Exercices:
1) Répondez à ces questions d'après l'extrait sur la stratégie cloud :
(a) Sur quoi cet épisode a-t-il surtout porté ?
(b) Il y a combien d'années beaucoup n'ont-ils pas vu la situation changer fortement pour eux ?
(c) Quelles couches vont dorénavant être concernées ?
2) Recopiez un passage de l'extrait sur la stratégie cloud en renommant « politique RH » en « gestion des talents ». Commencez aux mots « Cependant, cet épisode » et arrêtez-vous après « implique exactement ? ».
3) Relevez tous les mots anglais de l'extrait sur la stratégie cloud.

Extrait du texte:
******************************
Cependant, cet épisode a surtout concerné le « lift & shift » en back-office. L’impact sur les métiers était plus mesuré. Beaucoup n’ont pas vu la situation changer fortement pour eux il y a cinq ans. Avec l’ambition de modernisation des applications comme suite logique de notre stratégie cloud, ce sont dorénavant les couches fonctionnelles qui vont être concernées. Et le virage va être beaucoup plus marqué pour les métiers. Le plus délicat, c’est d’adresser le cœur des opérations, avec un besoin d’experts métier qui viennent du terrain, mais qui ont aussi une vision numérique fine. C’est un travail complexe en termes de politique RH. Et il va également être nécessaire de se poser la question des processus de l’entreprise dans le détail.

Qu’est-ce que cela implique exactement ?
******************************
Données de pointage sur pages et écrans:
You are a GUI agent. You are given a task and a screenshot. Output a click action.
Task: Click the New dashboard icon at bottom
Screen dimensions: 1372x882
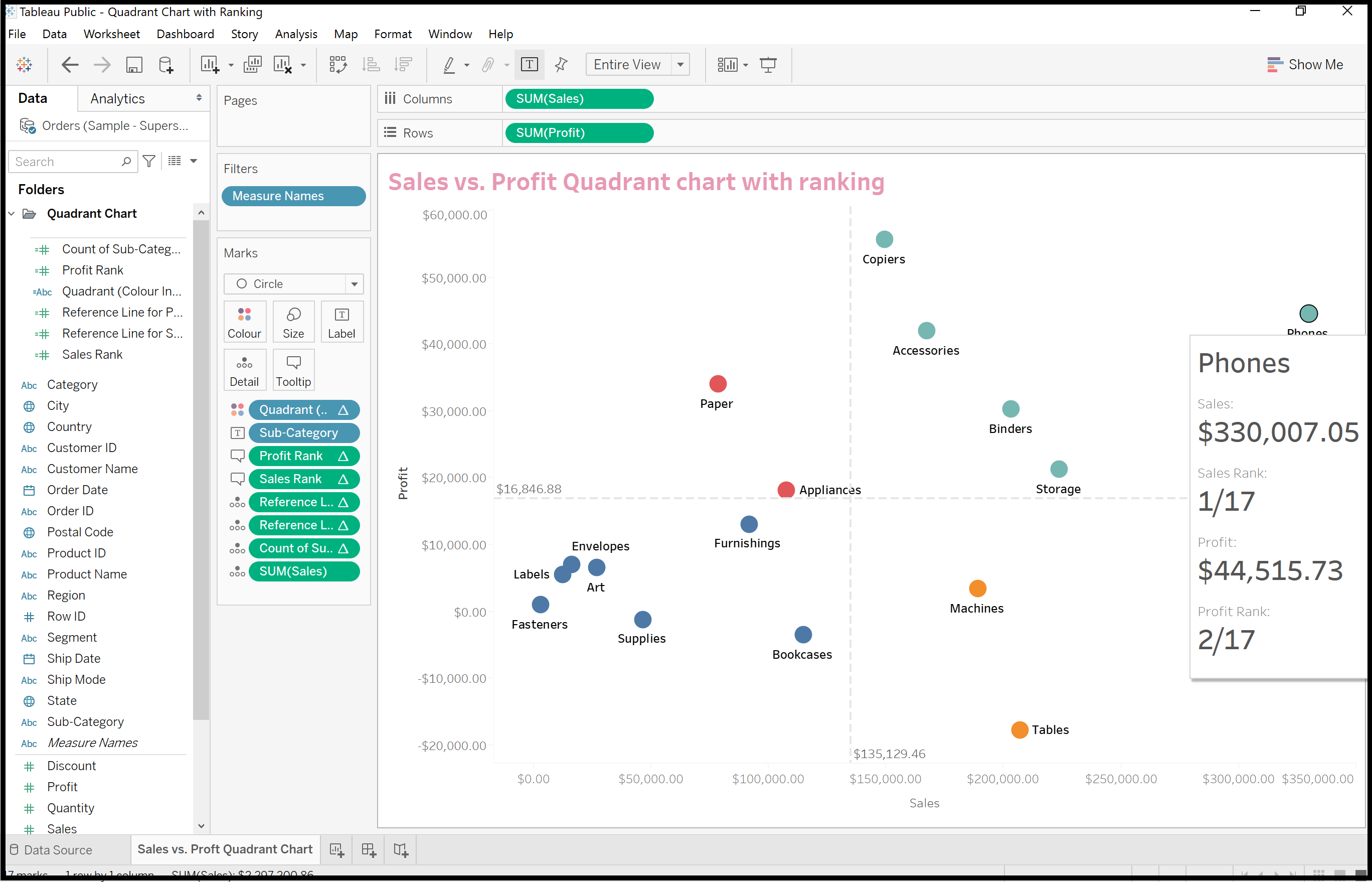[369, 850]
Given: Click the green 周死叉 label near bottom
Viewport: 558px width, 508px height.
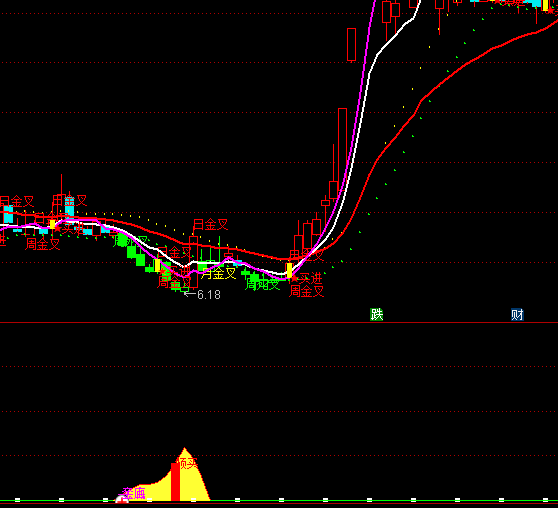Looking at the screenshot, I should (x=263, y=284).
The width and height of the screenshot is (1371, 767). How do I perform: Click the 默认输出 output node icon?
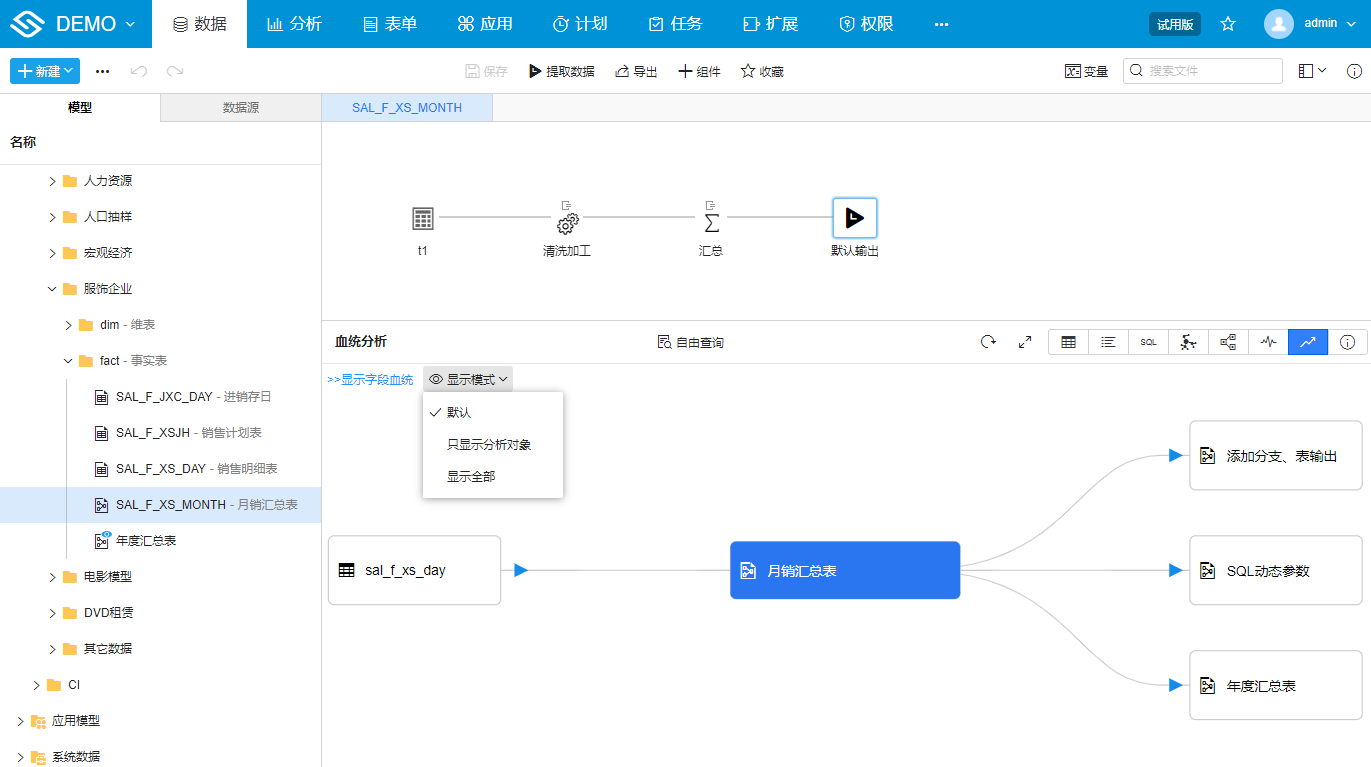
******************************
Corrigés ci-dessous:
1)
(a) Le « lift & shift » en back-office.
(b) Cinq ans.
(c) Les couches fonctionnelles.

2)
Cependant, cet épisode a surtout concerné le « lift & shift » en back-office. L’impact sur les métiers était plus mesuré. Beaucoup n’ont pas vu la situation changer fortement pour eux il y a cinq ans. Avec l’ambition de modernisation des applications comme suite logique de notre stratégie cloud, ce sont dorénavant les couches fonctionnelles qui vont être concernées. Et le virage va être beaucoup plus marqué pour les métiers. Le plus délicat, c’est d’adresser le cœur des opérations, avec un besoin d’experts métier qui viennent du terrain, mais qui ont aussi une vision numérique fine. C’est un travail complexe en termes de gestion des talents. Et il va également être nécessaire de se poser la question des processus de l’entreprise dans le détail.

Qu’est-ce que cela implique exactement ?

3) lift, shift, back-office, cloud